▸ **Exercise**
Return the lines from the line containing "Trgovine (426, 1879)" through the last line of the material below, exactly as they appear and with no others.

START Given records

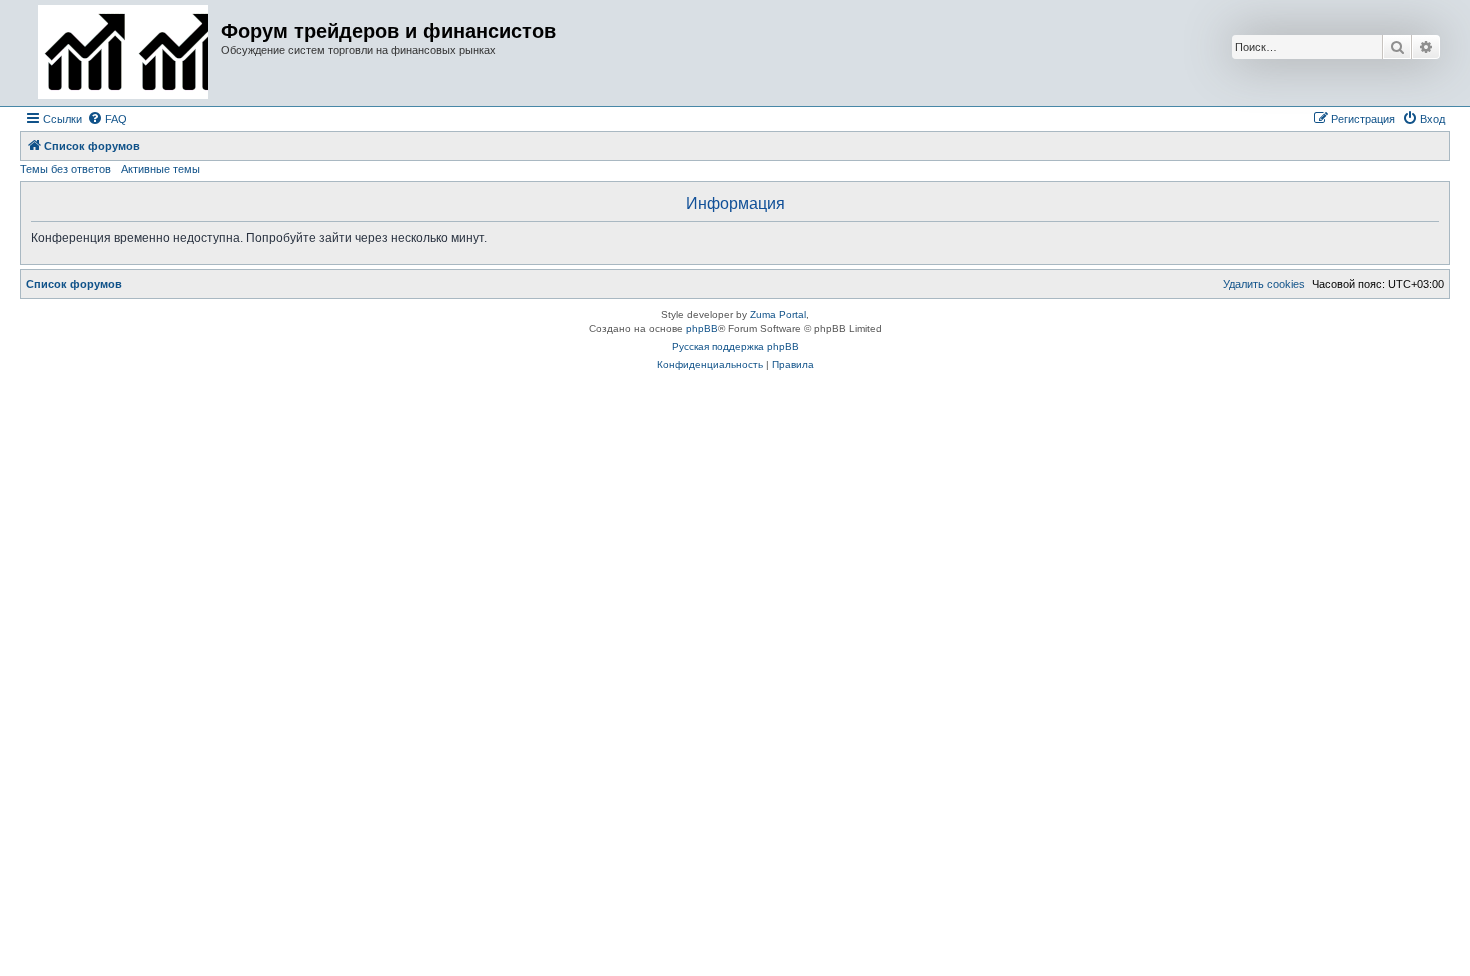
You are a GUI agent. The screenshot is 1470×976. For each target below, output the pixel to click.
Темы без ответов (65, 169)
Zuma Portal (778, 314)
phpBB (702, 328)
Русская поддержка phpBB (735, 346)
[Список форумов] (123, 53)
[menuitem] (107, 119)
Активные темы (160, 169)
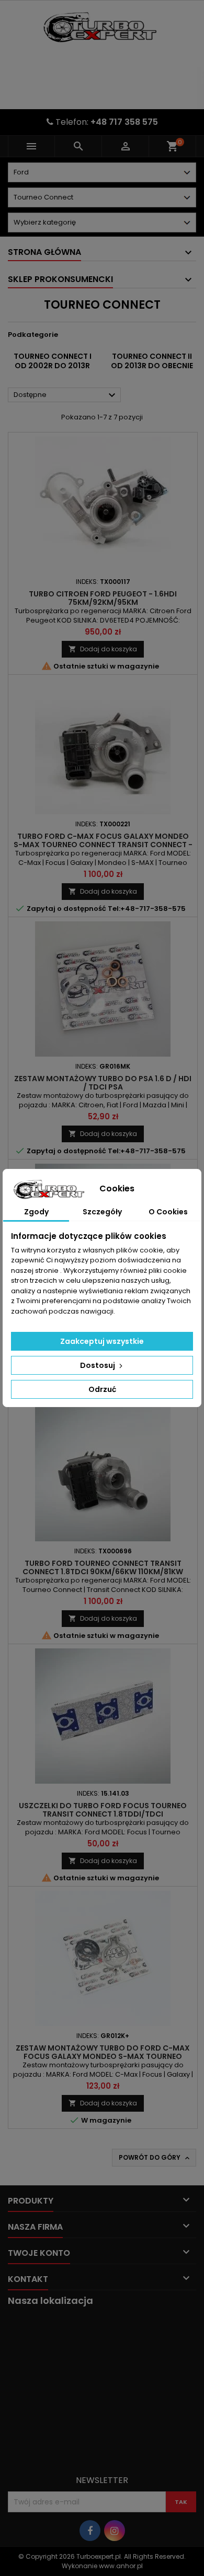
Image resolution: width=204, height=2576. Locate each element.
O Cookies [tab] (168, 1212)
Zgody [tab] (36, 1212)
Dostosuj (98, 1365)
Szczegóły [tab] (102, 1212)
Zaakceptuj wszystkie (102, 1341)
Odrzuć (102, 1389)
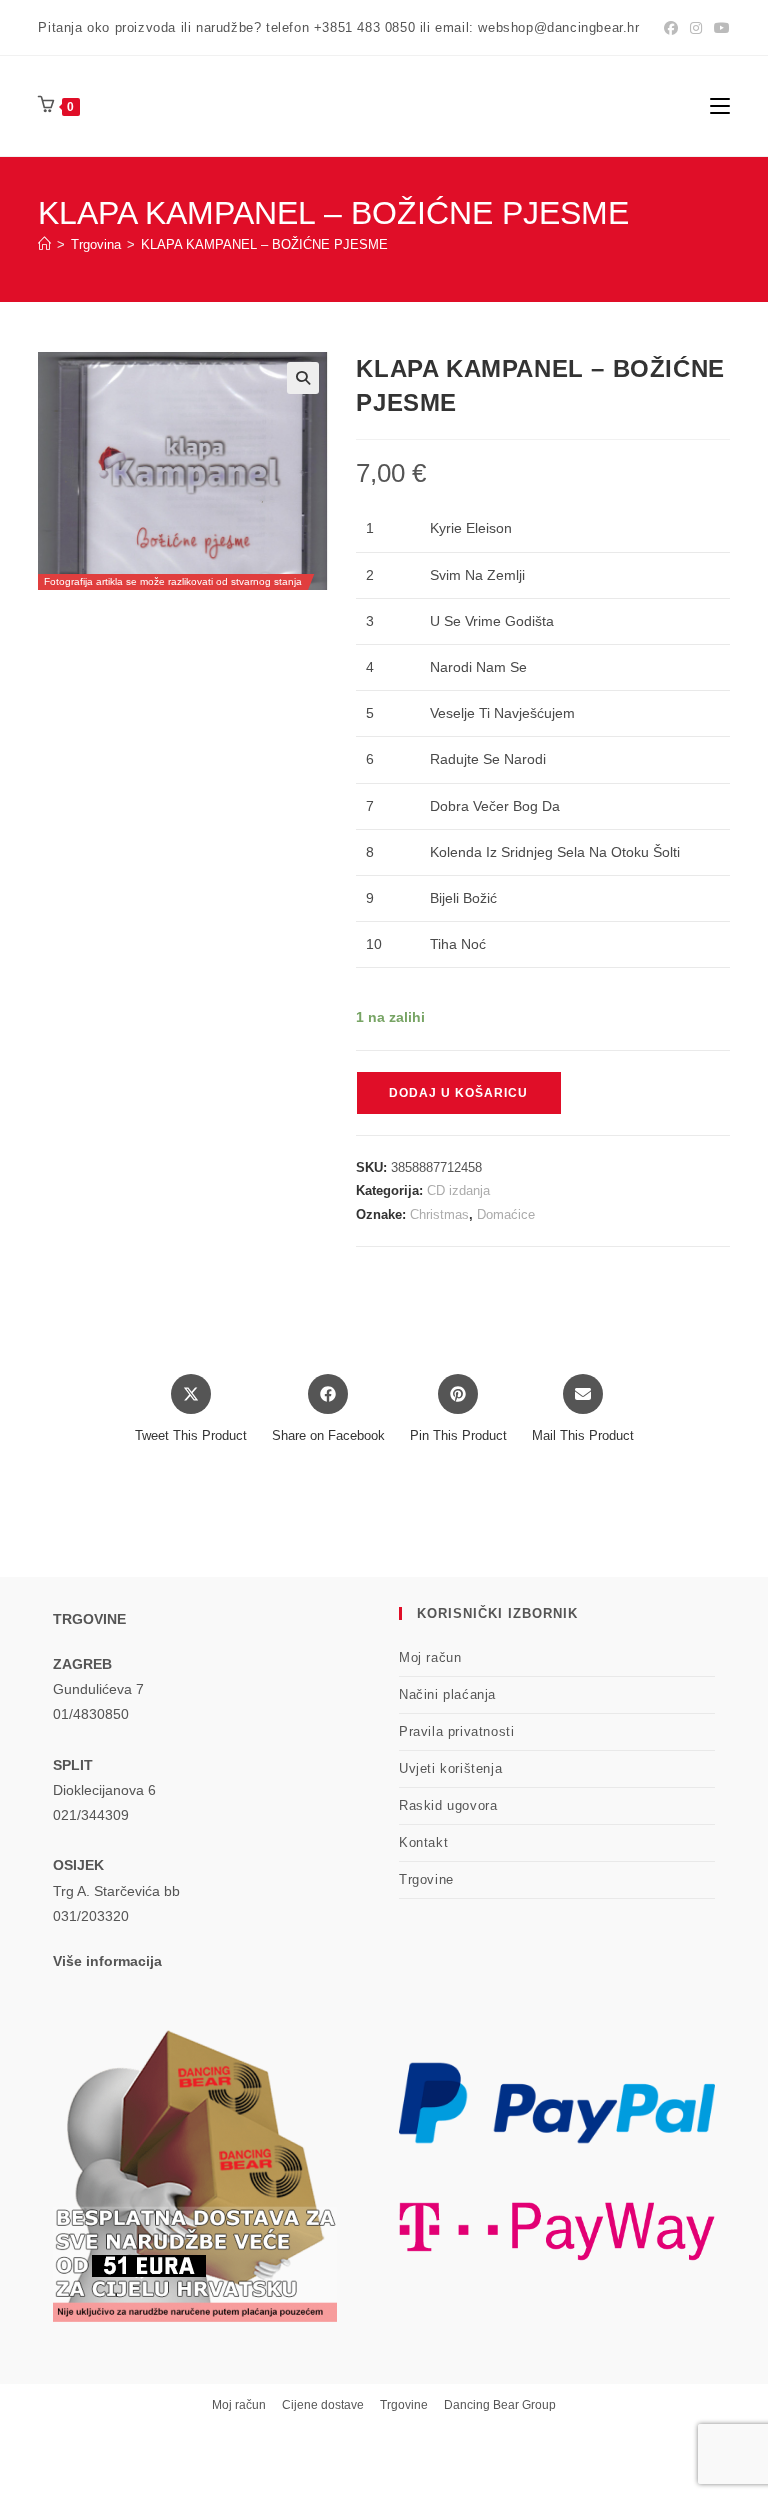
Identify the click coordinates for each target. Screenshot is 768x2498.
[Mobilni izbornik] (720, 105)
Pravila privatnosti (456, 1731)
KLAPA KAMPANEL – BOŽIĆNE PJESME (264, 244)
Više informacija (107, 1961)
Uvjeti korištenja (450, 1768)
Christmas (439, 1214)
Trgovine (426, 1879)
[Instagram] (696, 28)
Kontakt (423, 1842)
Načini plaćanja (447, 1694)
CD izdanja (458, 1190)
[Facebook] (671, 28)
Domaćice (506, 1214)
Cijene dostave (323, 2405)
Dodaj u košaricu (458, 1093)
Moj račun (430, 1657)
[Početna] (44, 244)
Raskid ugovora (448, 1805)
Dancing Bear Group (500, 2405)
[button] (303, 378)
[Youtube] (719, 28)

END Given records

▸ **Finished task**
Trgovine (426, 1879)
[Instagram] (696, 28)
Kontakt (423, 1842)
Načini plaćanja (447, 1694)
CD izdanja (458, 1190)
[Facebook] (671, 28)
Domaćice (506, 1214)
Cijene dostave (323, 2405)
Dodaj u košaricu (458, 1093)
Moj račun (430, 1657)
[Početna] (44, 244)
Raskid ugovora (448, 1805)
Dancing Bear Group (500, 2405)
[button] (303, 378)
[Youtube] (719, 28)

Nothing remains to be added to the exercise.